The entire system is powered by a combination of five Clair Q340 and single 380 amplifiers, whilst DSP loudspeaker management is handled by a Lake Processor. At FOH, an Allen & Heath iLive T-112 console – acquired several years ago – continues to be used for mixing all the services. Five Aviom A360 personal mixers assist the musicians, with features such as stereo placement, pan-spread control, dual profile channel, one-touch ambience and instant mix recalls all receiving a positive reaction.

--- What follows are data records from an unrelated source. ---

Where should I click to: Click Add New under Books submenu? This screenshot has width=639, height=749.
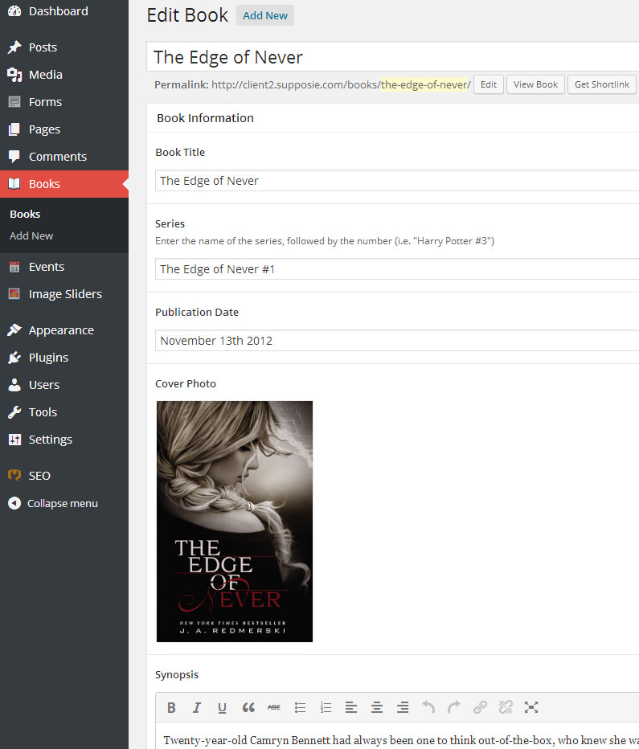(31, 235)
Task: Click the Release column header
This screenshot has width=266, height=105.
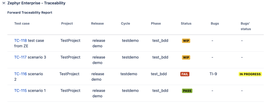Action: (97, 24)
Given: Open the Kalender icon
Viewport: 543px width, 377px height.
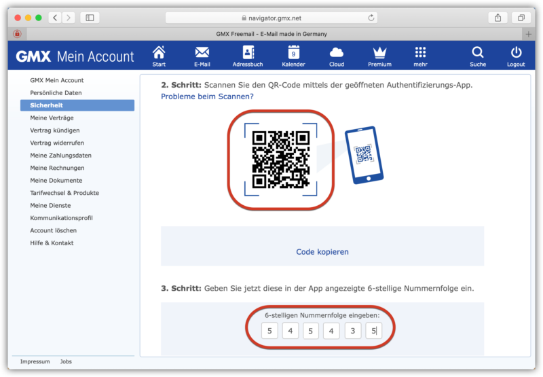Looking at the screenshot, I should (293, 53).
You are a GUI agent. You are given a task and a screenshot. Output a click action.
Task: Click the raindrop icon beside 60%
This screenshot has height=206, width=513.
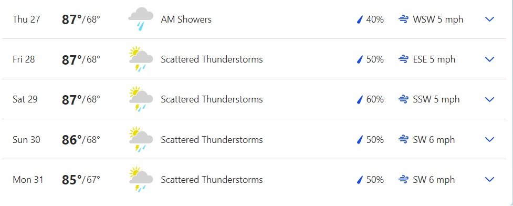point(360,99)
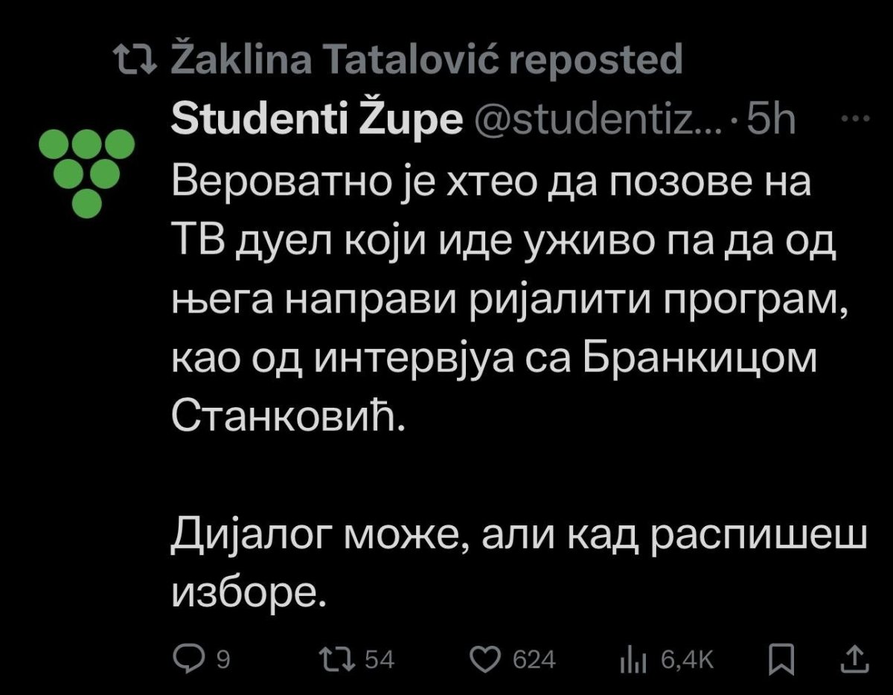Image resolution: width=893 pixels, height=695 pixels.
Task: Repost this tweet using the arrows icon beside 54
Action: (x=330, y=658)
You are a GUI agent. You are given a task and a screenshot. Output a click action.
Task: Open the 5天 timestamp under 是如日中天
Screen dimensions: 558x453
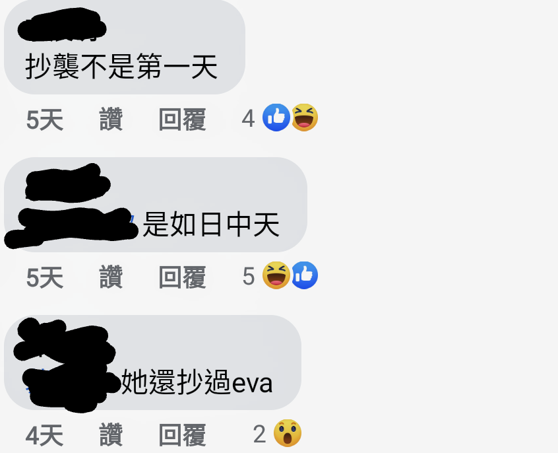click(x=45, y=277)
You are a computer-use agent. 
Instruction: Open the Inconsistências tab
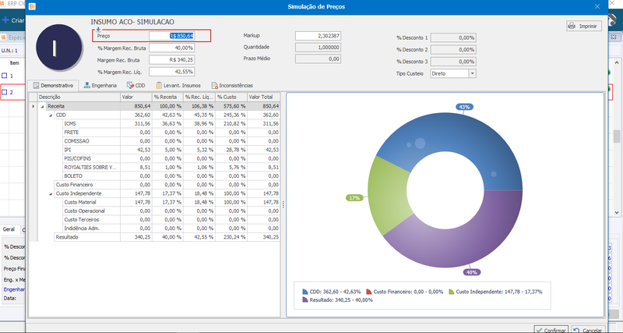click(x=232, y=86)
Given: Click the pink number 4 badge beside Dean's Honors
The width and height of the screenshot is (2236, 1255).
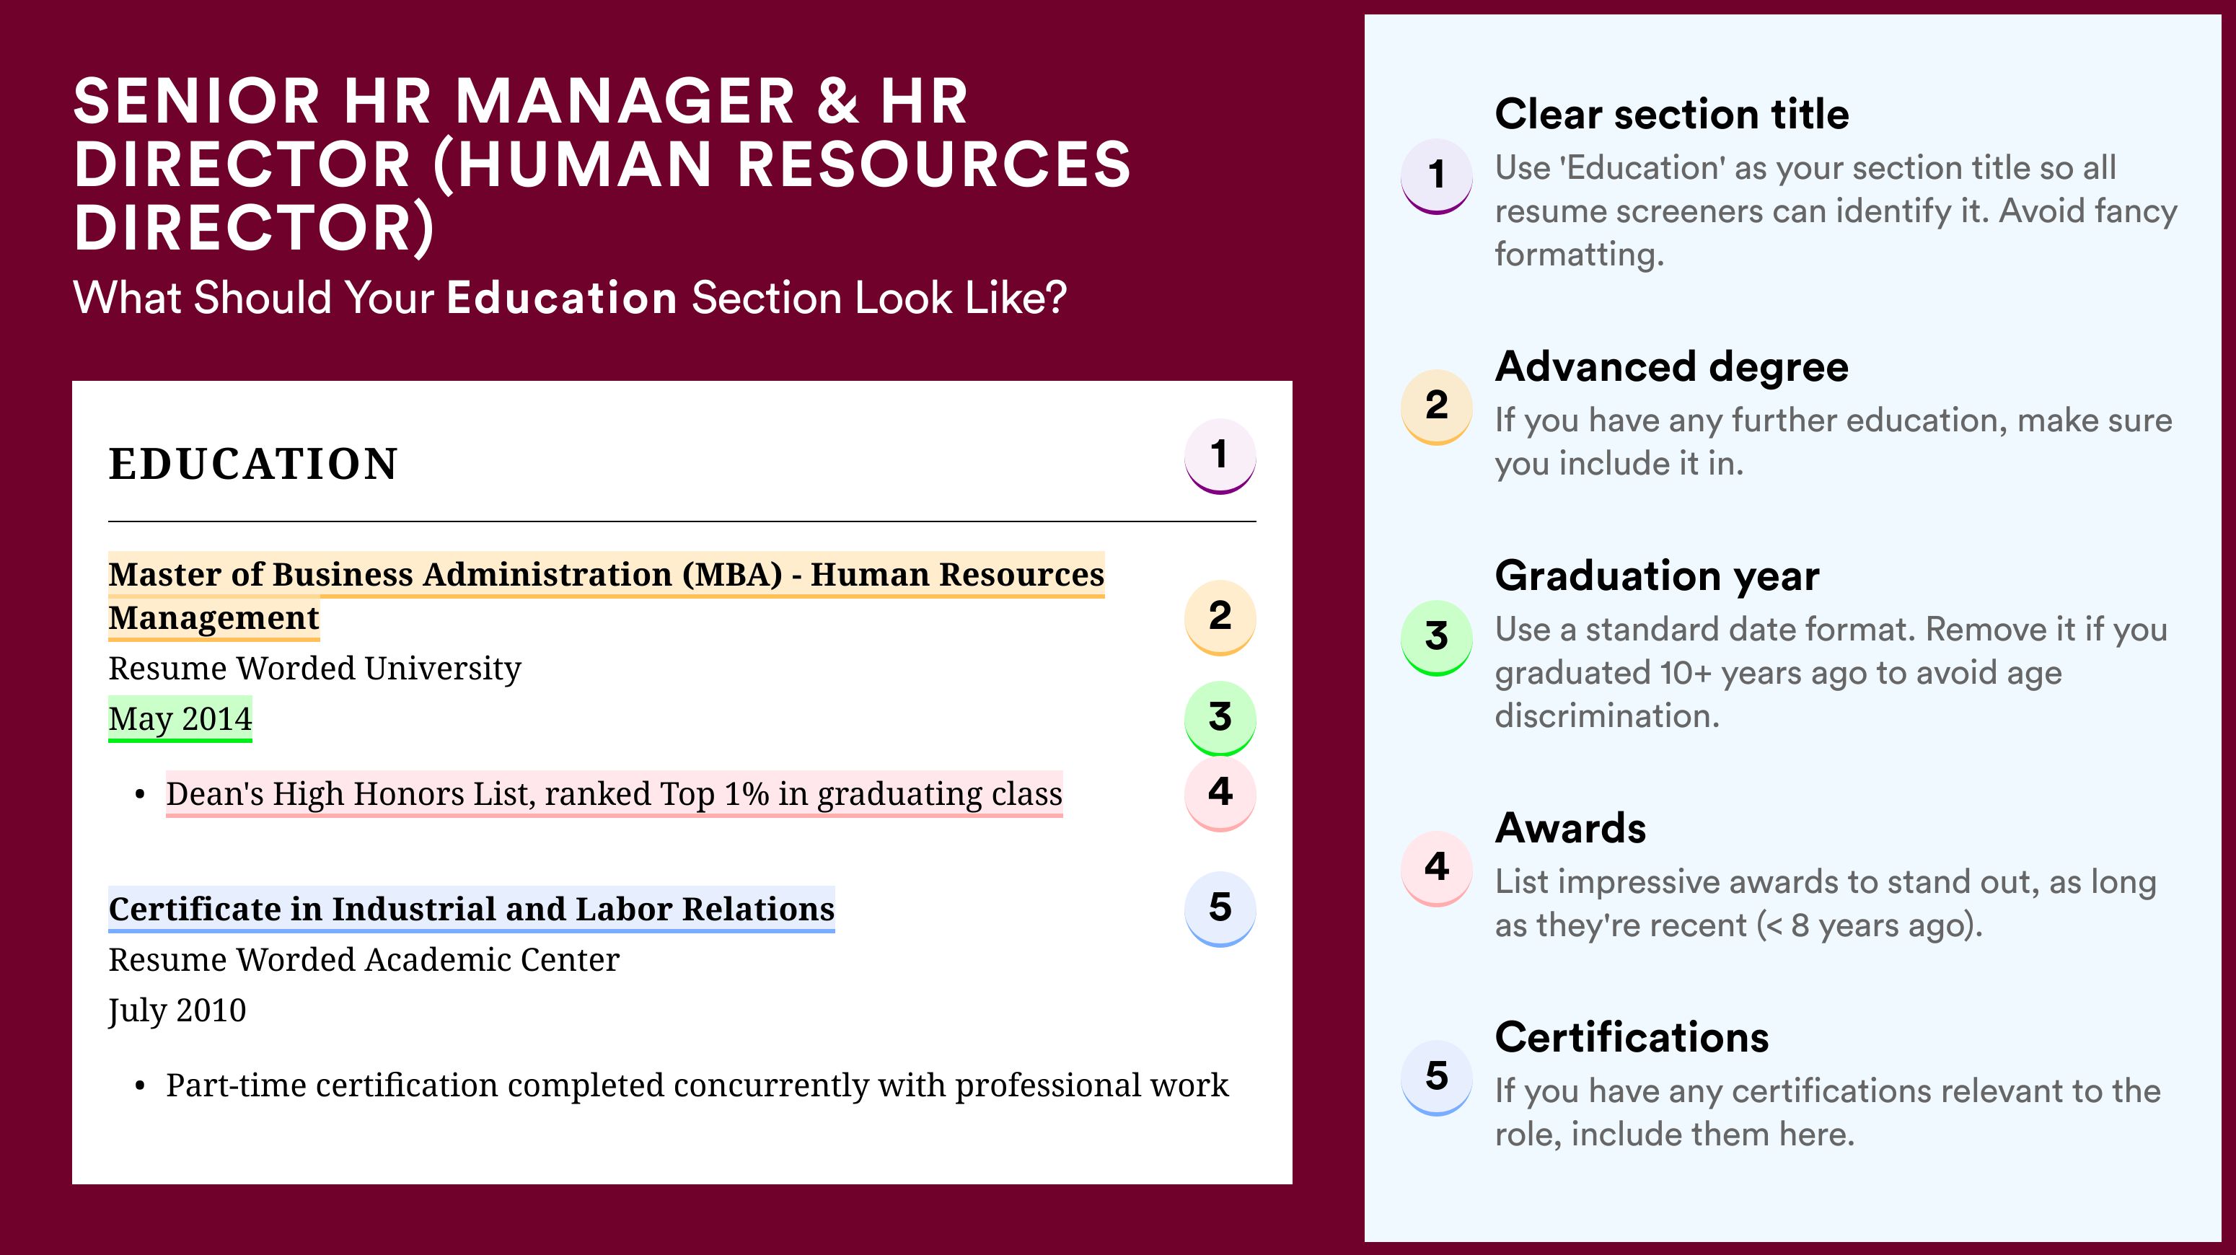Looking at the screenshot, I should coord(1220,793).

‘We’ve used Aviom before and didn’t want to switch to another brand as they are reliable,’ confirms Mr Abraham. ‘Basically, the musicians can either adjust the volume, tone and reverb on each of the A360 stereo or mono mix channels, but they prefer to customise and draw from a network pool of channels. We also have an Aviom sound card inserted into the iLive console, ensuring compatibility.’ In addition, there are four EV ZXA1 self-powered speakers on stage as monitors. The singers all use Shure Beta 58a SLX wireless handheld microphones, whilst Pastor Kornelius prefers to use an Audio-Technica omni headset.

The A/V set-up in the church sanctuary is relatively simple whereby one camera on a tripod transmits its signal to an Edirol video switcher, before displaying the content on the L-R motorised screens via In Focus projectors. Two trusses of lighting comprise several fresnels, par cans and LED washes, whilst four Sharpy moving heads project out from the stage floor. Towards the rear centre of the Sanctuary, an Avolites Pearl Tiger console is used for controlling the lighting inventory, situated in the production area alongside the iLive consoles.

The church hosts three Sunday services each week. Following the first Sunday service, in which the Clair Brothers system had been called into action for the first time, the singers, musicians and congregation were united in their praise for it. ‘Everyone was commenting that they could feel the dynamics, its power, its clarity and its evenness of dispersion,’ attests Mr Abraham. ‘There is no doubt that the musicianship skills have improved and that the congregation join in more now with the services. They feel less alienated. When we first used it, the CS218s were moving the building, so we had to turn it down, but then people started complaining saying we should play it louder – they loved the bass!’

The return of Pastor Kornelius’ son heralded a new chapter in the church’s youthful history. Not that he was ever lost during his two years in Australia, but he certainly found much needed wisdom. Having waited patiently upon his return and invested wisely when the time arose, he has ensured that the congregation can now better understand the church’s message, whilst participating more in the musical aspects of the services.